Sporthelferinnen und Sporthelfer sind speziell ausgebildete Schülerinnen und Schüler an unserer Schule, die Bewegungs-, Spiel- und Sportangebote für Mitschülerinnen und Mitschüler im außerunterrichtlichen Sport und in Ganztag der Christine-Koch-Schule gestalten und durchführen. Dadurch erweitern sie das Spiel- und Sportangebot ihrer Mitschüler. Des Weiteren übernehmen sie die Mitverantwortung und Mitgestaltung des schulischen Lebens und fördern die „Identifikation“ der Schülerin mit der Schule.
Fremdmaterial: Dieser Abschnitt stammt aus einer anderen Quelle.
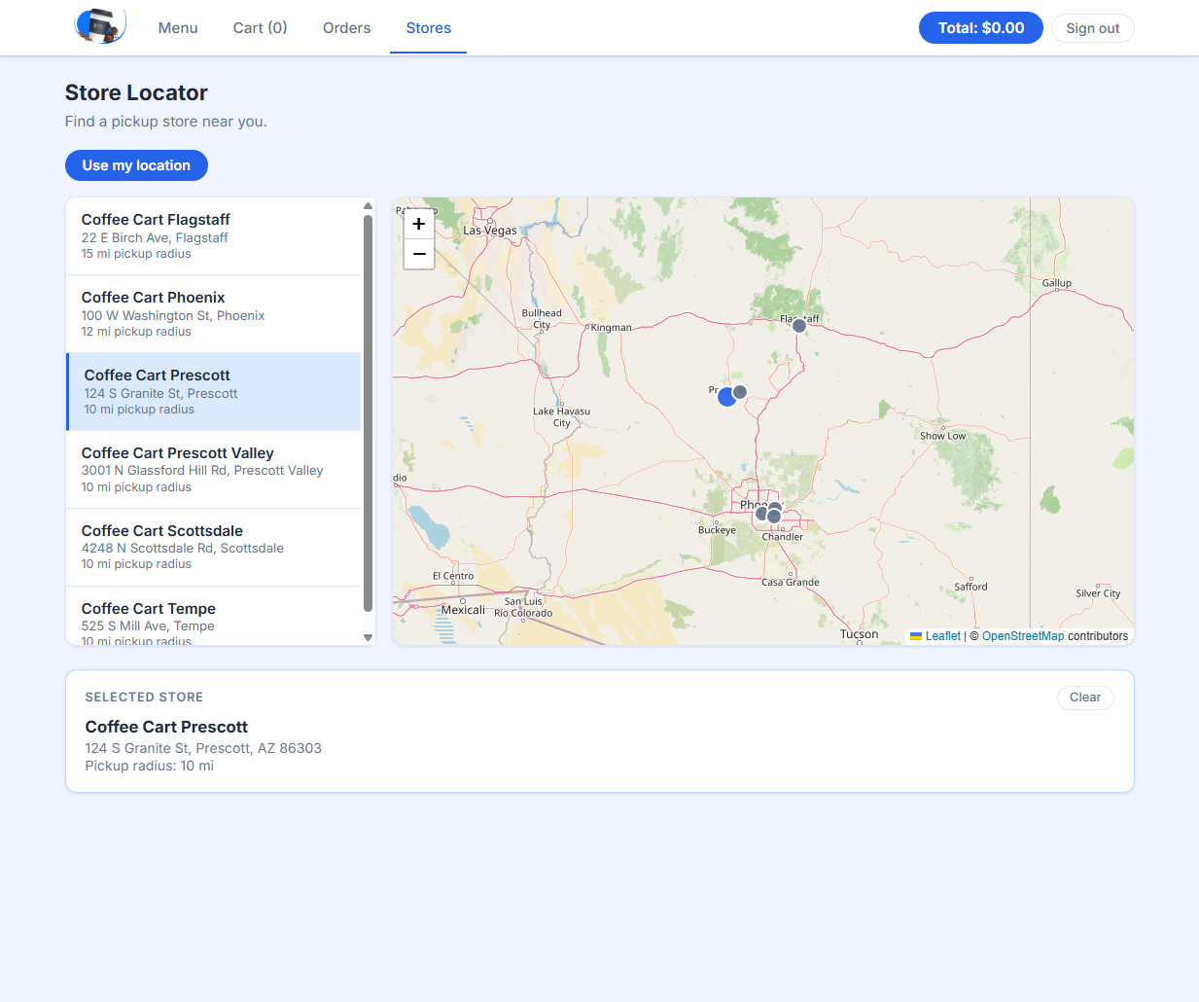The width and height of the screenshot is (1199, 1002).
Task: Clear the selected store
Action: click(x=1084, y=698)
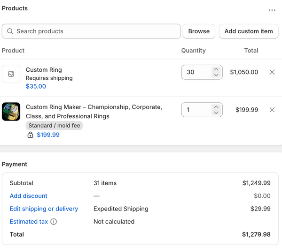Click the Estimated tax link
Image resolution: width=282 pixels, height=248 pixels.
click(29, 222)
Zudem leisten sie einen wesentlichen Beitrag zu einer ganzheitlichen Gesundheitsförderung.


Tätigkeitsfelder sind:

  • Pausensport
  • Schulsportgemeinschaften
  • Schulsportfeste und –wettkämpfe
  • Sportorientierte Wettkämpfe und Schulfahrten
  • Mitwirkung in den Mitbestimmungsgremien der Schule wie Schülerselbstverwaltung und Fachkonferenz Sport
  • Einsatz im Sportverein

 

Wer kann Sporthelfer werden?
Jungen und Mädchen ab 12 Jahren, die großes Interesse zeigen und dafür geeignet sind, Bewegungs-, Spiel- und Sportangebote zu organisieren und zu betreuen. Es wird nicht vorausgesetzt, Mitglied in einem Sportverein zu sein.


Die Ausbildung zum Sporthelfer!
Die Schülerinnen und Schüler, die sich für die Sporthelferausbildung entscheiden, werden namentlich beim Landessportbund angemeldet. Somit erhält die Ausbildung einen offiziellen Charakter und ist mehr als nur ein Wahlpflichtfach an der Schule. Die Ausbildung umfasst mindestens 30 Lerneinheiten und wird von einer speziell ausgebildeten Sportlehrkraft durchgeführt. Die Sporthelferausbildung wird als ein erster Baustein im Qualifizierungssystem des organisierten Sports anerkannt. Das ehrenamtliche Engagement der auszubildenden Sporthelfer findet im Beiblatt zum Zeugnis Berücksichtigung und ist ein wesentlicher Pluspunkt bei zum Beispiel Bewerbungen. Denn mit der Ausbildung und im Einsatz sammeln die Jugendlichen wertvolle Erfahrung für Ihre persönliche und berufliche Entwicklung.